TASK DIRECTIONS: Nothing should be omitted: restate the full listing word for word.

───

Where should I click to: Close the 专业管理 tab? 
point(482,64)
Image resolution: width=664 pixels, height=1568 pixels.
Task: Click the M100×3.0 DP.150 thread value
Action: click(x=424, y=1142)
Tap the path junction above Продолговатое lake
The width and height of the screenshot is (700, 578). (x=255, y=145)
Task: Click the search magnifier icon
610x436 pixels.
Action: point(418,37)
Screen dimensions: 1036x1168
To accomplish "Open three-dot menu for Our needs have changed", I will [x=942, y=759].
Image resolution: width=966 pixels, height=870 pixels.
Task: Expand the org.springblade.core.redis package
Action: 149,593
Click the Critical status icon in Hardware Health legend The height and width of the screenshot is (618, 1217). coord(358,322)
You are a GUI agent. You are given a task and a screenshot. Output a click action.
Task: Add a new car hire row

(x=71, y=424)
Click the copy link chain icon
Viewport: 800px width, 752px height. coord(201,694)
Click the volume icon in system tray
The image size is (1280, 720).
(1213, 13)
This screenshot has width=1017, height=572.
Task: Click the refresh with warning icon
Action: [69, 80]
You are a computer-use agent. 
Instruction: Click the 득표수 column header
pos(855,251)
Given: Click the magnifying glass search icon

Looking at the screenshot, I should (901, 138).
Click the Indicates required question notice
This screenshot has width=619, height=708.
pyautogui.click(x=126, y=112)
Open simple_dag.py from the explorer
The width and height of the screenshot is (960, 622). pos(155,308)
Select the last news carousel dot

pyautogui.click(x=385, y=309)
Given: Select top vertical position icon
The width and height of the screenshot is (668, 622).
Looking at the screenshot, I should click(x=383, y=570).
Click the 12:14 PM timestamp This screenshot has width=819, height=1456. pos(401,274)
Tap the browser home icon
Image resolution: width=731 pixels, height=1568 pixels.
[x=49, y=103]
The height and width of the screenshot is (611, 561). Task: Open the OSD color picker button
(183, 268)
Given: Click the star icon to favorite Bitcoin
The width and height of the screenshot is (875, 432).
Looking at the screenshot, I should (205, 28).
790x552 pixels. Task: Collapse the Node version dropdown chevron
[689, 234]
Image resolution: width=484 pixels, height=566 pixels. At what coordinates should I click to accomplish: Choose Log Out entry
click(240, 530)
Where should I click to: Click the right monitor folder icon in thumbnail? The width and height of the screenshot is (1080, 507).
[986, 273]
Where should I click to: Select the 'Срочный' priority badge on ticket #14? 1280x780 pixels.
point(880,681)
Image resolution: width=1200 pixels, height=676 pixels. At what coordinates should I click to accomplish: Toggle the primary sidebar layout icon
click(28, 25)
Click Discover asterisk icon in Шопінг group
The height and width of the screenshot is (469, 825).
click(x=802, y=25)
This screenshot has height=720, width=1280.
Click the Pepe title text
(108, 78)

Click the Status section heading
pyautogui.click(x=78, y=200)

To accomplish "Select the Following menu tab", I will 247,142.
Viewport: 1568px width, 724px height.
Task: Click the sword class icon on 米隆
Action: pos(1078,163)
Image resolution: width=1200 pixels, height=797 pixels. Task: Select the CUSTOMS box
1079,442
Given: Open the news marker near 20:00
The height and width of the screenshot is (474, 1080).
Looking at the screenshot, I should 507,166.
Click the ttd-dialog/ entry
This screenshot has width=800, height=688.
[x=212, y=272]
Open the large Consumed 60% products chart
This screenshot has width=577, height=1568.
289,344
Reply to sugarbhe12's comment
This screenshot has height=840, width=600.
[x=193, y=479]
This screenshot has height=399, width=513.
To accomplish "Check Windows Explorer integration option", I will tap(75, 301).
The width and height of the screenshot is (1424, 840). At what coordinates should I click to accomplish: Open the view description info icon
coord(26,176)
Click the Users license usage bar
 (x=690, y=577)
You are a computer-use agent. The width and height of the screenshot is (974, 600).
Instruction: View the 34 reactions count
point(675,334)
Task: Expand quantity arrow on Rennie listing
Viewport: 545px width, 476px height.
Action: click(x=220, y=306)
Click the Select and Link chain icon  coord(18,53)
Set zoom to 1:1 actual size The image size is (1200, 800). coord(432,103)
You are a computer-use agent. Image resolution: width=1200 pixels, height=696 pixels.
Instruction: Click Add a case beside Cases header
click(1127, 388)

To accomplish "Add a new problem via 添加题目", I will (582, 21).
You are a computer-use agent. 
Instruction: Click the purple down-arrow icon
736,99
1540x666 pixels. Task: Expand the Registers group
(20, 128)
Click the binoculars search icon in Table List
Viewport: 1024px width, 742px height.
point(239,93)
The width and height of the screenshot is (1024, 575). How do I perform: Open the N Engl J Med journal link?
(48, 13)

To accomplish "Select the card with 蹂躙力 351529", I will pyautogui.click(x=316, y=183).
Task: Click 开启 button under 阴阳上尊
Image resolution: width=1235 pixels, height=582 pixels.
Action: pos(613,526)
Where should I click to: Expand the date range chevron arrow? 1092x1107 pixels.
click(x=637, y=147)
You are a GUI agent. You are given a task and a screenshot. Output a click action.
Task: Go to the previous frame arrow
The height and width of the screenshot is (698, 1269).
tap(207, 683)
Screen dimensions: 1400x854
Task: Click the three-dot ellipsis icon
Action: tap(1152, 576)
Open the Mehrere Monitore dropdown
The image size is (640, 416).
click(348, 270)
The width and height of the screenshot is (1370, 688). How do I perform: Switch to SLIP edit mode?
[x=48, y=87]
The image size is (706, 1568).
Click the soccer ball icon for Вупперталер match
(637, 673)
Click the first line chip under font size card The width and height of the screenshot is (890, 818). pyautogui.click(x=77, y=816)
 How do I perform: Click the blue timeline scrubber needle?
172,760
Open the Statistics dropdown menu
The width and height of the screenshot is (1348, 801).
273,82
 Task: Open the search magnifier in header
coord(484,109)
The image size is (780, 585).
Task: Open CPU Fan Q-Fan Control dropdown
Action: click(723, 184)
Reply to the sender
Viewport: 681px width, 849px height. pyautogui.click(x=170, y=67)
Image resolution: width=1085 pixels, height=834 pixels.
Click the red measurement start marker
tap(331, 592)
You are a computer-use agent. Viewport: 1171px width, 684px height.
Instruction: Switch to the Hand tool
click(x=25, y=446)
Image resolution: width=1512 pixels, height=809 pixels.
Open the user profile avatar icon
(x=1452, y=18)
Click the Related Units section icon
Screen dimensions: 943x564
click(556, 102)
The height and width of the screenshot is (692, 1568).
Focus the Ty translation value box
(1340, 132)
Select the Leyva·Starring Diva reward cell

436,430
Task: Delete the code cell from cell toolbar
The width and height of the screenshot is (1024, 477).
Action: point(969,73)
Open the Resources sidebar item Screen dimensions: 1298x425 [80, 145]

───

WRITTEN RESPONSE:
Where should I click to: Close the 专业管理 tab? 
point(482,64)
Image resolution: width=664 pixels, height=1568 pixels.
Task: Click the M100×3.0 DP.150 thread value
Action: click(x=424, y=1142)
Tap the path junction above Продолговатое lake
The width and height of the screenshot is (700, 578). (x=255, y=145)
Task: Click the search magnifier icon
610x436 pixels.
Action: point(418,37)
Screen dimensions: 1036x1168
To accomplish "Open three-dot menu for Our needs have changed", I will [x=942, y=759].
Image resolution: width=966 pixels, height=870 pixels.
Task: Expand the org.springblade.core.redis package
Action: 149,593
Click the Critical status icon in Hardware Health legend The height and width of the screenshot is (618, 1217). coord(358,322)
You are a GUI agent. You are given a task and a screenshot. Output a click action.
Task: Add a new car hire row

(x=71, y=424)
Click the copy link chain icon
Viewport: 800px width, 752px height. coord(201,694)
Click the volume icon in system tray
The image size is (1280, 720).
(1213, 13)
This screenshot has width=1017, height=572.
Task: Click the refresh with warning icon
Action: [69, 80]
You are a computer-use agent. 
Instruction: Click the 득표수 column header
pos(855,251)
Given: Click the magnifying glass search icon

Looking at the screenshot, I should (901, 138).
Click the Indicates required question notice
This screenshot has width=619, height=708.
pyautogui.click(x=126, y=112)
Open simple_dag.py from the explorer
The width and height of the screenshot is (960, 622). pos(155,308)
Select the last news carousel dot

pyautogui.click(x=385, y=309)
Given: Select top vertical position icon
The width and height of the screenshot is (668, 622).
Looking at the screenshot, I should click(x=383, y=570).
Click the 12:14 PM timestamp This screenshot has width=819, height=1456. pos(401,274)
Tap the browser home icon
Image resolution: width=731 pixels, height=1568 pixels.
[x=49, y=103]
The height and width of the screenshot is (611, 561). Task: Open the OSD color picker button
(183, 268)
Given: Click the star icon to favorite Bitcoin
The width and height of the screenshot is (875, 432).
Looking at the screenshot, I should (205, 28).
790x552 pixels. Task: Collapse the Node version dropdown chevron
[689, 234]
Image resolution: width=484 pixels, height=566 pixels. At what coordinates should I click to accomplish: Choose Log Out entry
click(240, 530)
Where should I click to: Click the right monitor folder icon in thumbnail? The width and height of the screenshot is (1080, 507).
[986, 273]
Where should I click to: Select the 'Срочный' priority badge on ticket #14? 1280x780 pixels.
point(880,681)
Image resolution: width=1200 pixels, height=676 pixels. At what coordinates should I click to accomplish: Toggle the primary sidebar layout icon
click(28, 25)
Click Discover asterisk icon in Шопінг group
The height and width of the screenshot is (469, 825).
click(x=802, y=25)
This screenshot has height=720, width=1280.
Click the Pepe title text
(108, 78)

Click the Status section heading
pyautogui.click(x=78, y=200)

To accomplish "Select the Following menu tab", I will 247,142.
Viewport: 1568px width, 724px height.
Task: Click the sword class icon on 米隆
Action: pos(1078,163)
Image resolution: width=1200 pixels, height=797 pixels. Task: Select the CUSTOMS box
1079,442
Given: Open the news marker near 20:00
The height and width of the screenshot is (474, 1080).
Looking at the screenshot, I should 507,166.
Click the ttd-dialog/ entry
This screenshot has width=800, height=688.
[x=212, y=272]
Open the large Consumed 60% products chart
This screenshot has width=577, height=1568.
289,344
Reply to sugarbhe12's comment
This screenshot has height=840, width=600.
[x=193, y=479]
This screenshot has height=399, width=513.
To accomplish "Check Windows Explorer integration option", I will tap(75, 301).
The width and height of the screenshot is (1424, 840). At what coordinates should I click to accomplish: Open the view description info icon
coord(26,176)
Click the Users license usage bar
 (x=690, y=577)
You are a computer-use agent. The width and height of the screenshot is (974, 600).
Instruction: View the 34 reactions count
point(675,334)
Task: Expand quantity arrow on Rennie listing
Viewport: 545px width, 476px height.
Action: click(x=220, y=306)
Click the Select and Link chain icon  coord(18,53)
Set zoom to 1:1 actual size The image size is (1200, 800). coord(432,103)
You are a computer-use agent. Image resolution: width=1200 pixels, height=696 pixels.
Instruction: Click Add a case beside Cases header
click(1127, 388)

To accomplish "Add a new problem via 添加题目", I will (582, 21).
You are a computer-use agent. 
Instruction: Click the purple down-arrow icon
736,99
1540x666 pixels. Task: Expand the Registers group
(20, 128)
Click the binoculars search icon in Table List
Viewport: 1024px width, 742px height.
point(239,93)
The width and height of the screenshot is (1024, 575). How do I perform: Open the N Engl J Med journal link?
(48, 13)

To accomplish "Select the card with 蹂躙力 351529", I will pyautogui.click(x=316, y=183).
Task: Click 开启 button under 阴阳上尊
Image resolution: width=1235 pixels, height=582 pixels.
Action: pos(613,526)
Where should I click to: Expand the date range chevron arrow? 1092x1107 pixels.
click(x=637, y=147)
You are a GUI agent. You are given a task and a screenshot. Output a click action.
Task: Go to the previous frame arrow
The height and width of the screenshot is (698, 1269).
tap(207, 683)
Screen dimensions: 1400x854
Task: Click the three-dot ellipsis icon
Action: tap(1152, 576)
Open the Mehrere Monitore dropdown
The image size is (640, 416).
click(348, 270)
The width and height of the screenshot is (1370, 688). How do I perform: Switch to SLIP edit mode?
[x=48, y=87]
The image size is (706, 1568).
Click the soccer ball icon for Вупперталер match
(637, 673)
Click the first line chip under font size card The width and height of the screenshot is (890, 818). pyautogui.click(x=77, y=816)
 How do I perform: Click the blue timeline scrubber needle?
172,760
Open the Statistics dropdown menu
The width and height of the screenshot is (1348, 801).
273,82
 Task: Open the search magnifier in header
coord(484,109)
The image size is (780, 585).
Task: Open CPU Fan Q-Fan Control dropdown
Action: click(723, 184)
Reply to the sender
Viewport: 681px width, 849px height. pyautogui.click(x=170, y=67)
Image resolution: width=1085 pixels, height=834 pixels.
Click the red measurement start marker
tap(331, 592)
You are a computer-use agent. Viewport: 1171px width, 684px height.
Instruction: Switch to the Hand tool
click(x=25, y=446)
Image resolution: width=1512 pixels, height=809 pixels.
Open the user profile avatar icon
(x=1452, y=18)
Click the Related Units section icon
Screen dimensions: 943x564
click(556, 102)
The height and width of the screenshot is (692, 1568).
Focus the Ty translation value box
(1340, 132)
Select the Leyva·Starring Diva reward cell

436,430
Task: Delete the code cell from cell toolbar
The width and height of the screenshot is (1024, 477).
Action: point(969,73)
Open the Resources sidebar item Screen dimensions: 1298x425 [80, 145]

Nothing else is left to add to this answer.